Stocks rose Wednesday afternoon after the Federal Reserve left interest rates unchanged and forecast that it will raise rates more gradually than it had envisioned late last year. That was a relief to investors, who quickly sent stocks higher. Energy companies climbed with the price of oil.
At the close on Wall Street, the Dow Jones industrial average was up 74.2 points, about 0.4 percent, at 17,325.8. The Standard & Poor’s 500 index gained 11.3 points, about 0.6 percent, to 2,027.2. The Nasdaq composite added 35.3 points, about 0.8 percent, to nearly 4,764.
CRUDE ENERGY: About the same time, benchmark U.S. crude was up $2.11, about 5.8 percent, to $38.45 a barrel in electronic trading on the New York Mercantile Exchange. It fell 84 cents to $36.34 on Tuesday. In London, Brent crude, the benchmark used to price international oils, gained $1.54, about 4 percent, to $40.28 per barrel.

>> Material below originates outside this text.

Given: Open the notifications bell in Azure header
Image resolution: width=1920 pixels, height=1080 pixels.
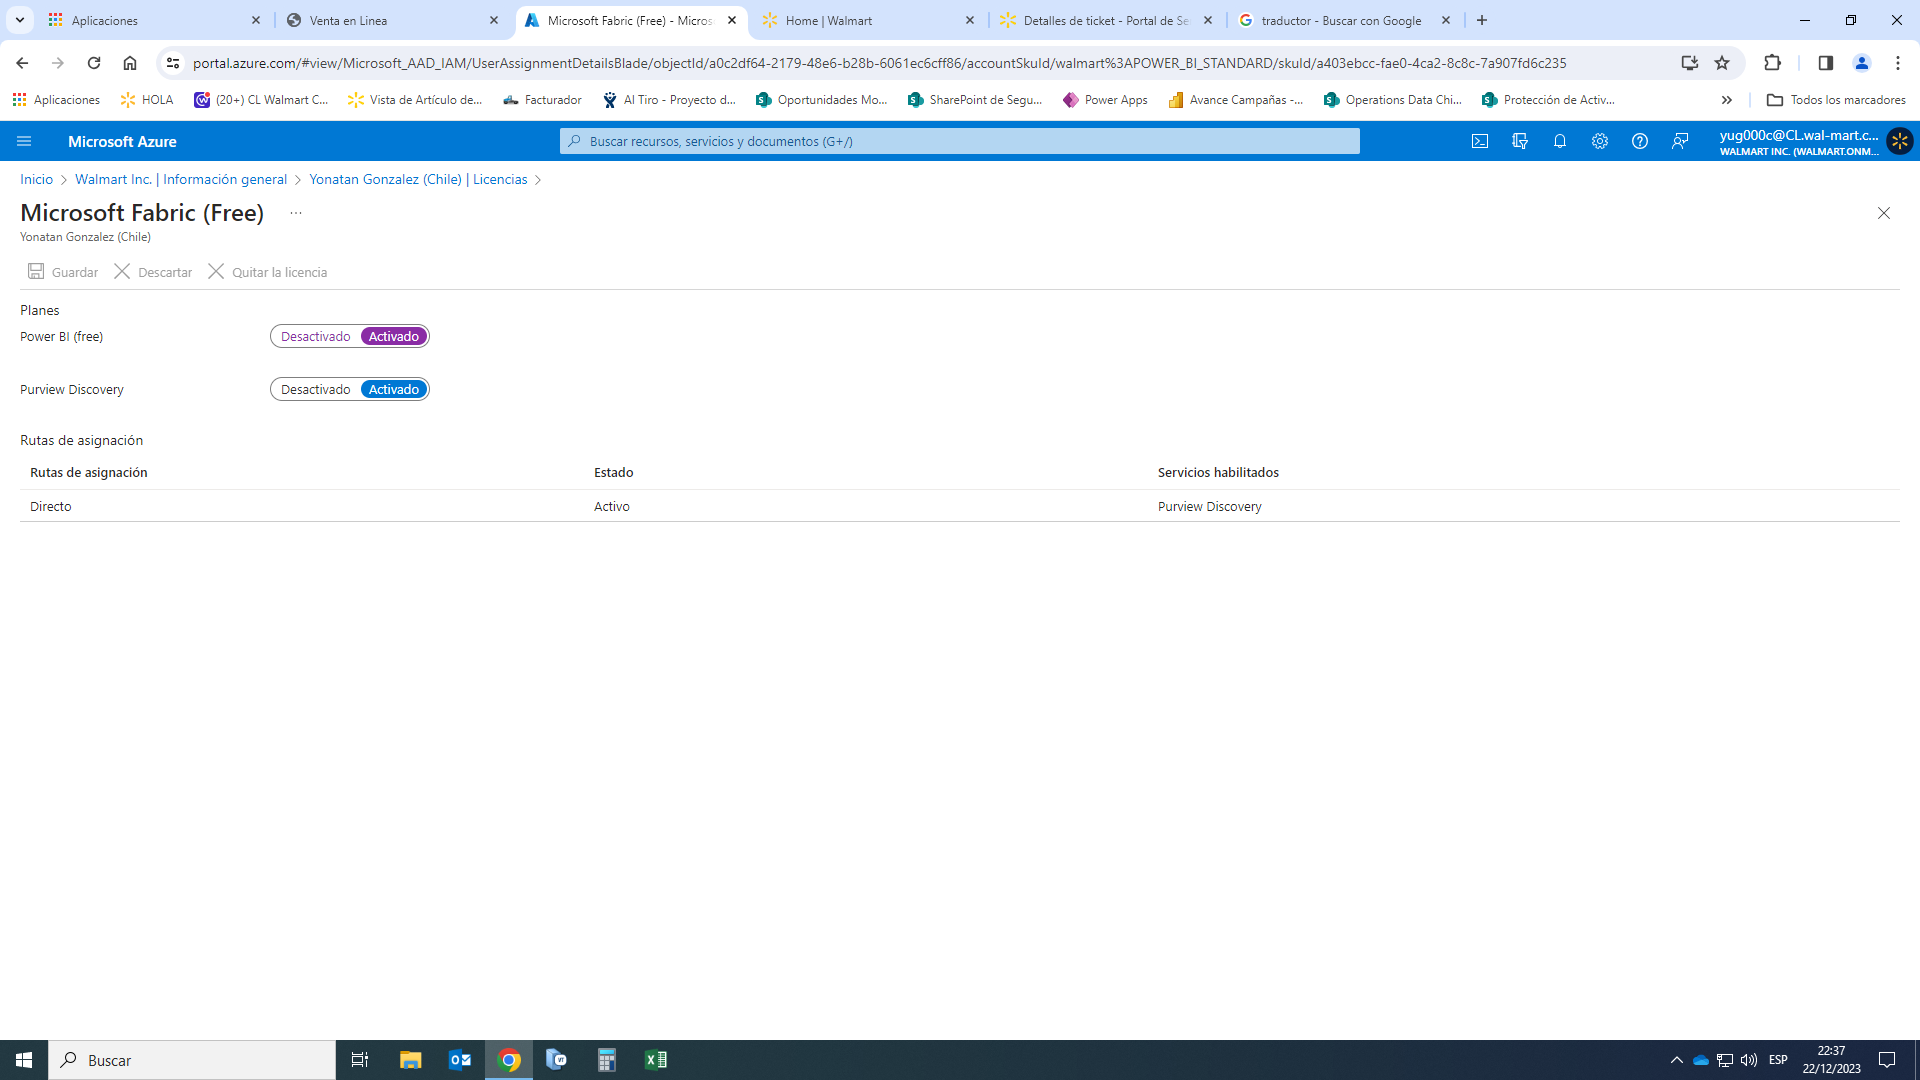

FED’S MOVE: The Fed’s Open Market Committee left the benchmark interest rate unchanged, saying the U.S. economy continued to grow, but global economic and financial turmoil pose risks. Fed officials now expect to raise interest rates two times this year instead of four times. The Fed raised the short-term rate it controls in December from nearly zero for the first time in almost a decade.
THE QUOTE: Boosts in interest rates tend to slow down economic growth. Jeremy Zirin, chief equity strategist for UBS Wealth Management Americas, said investors are glad the Fed is backing off.
“It probably eases investors’ minds that we’re unlikely to see a rate hike in April and it probably takes June off the table,” he said. The Fed and the markets now seem to have the same view on interest rate increases, Zirin said, and that means the market may be a little less volatile.
CHINA FACTOR: China’s National People’s Congress wrapped up its ceremonial annual session with repeated reassurances that Beijing has the slowing economy under control but, as expected, without major policy changes. It is unclear if the event did much to dispel fears over the economy’s slowing momentum.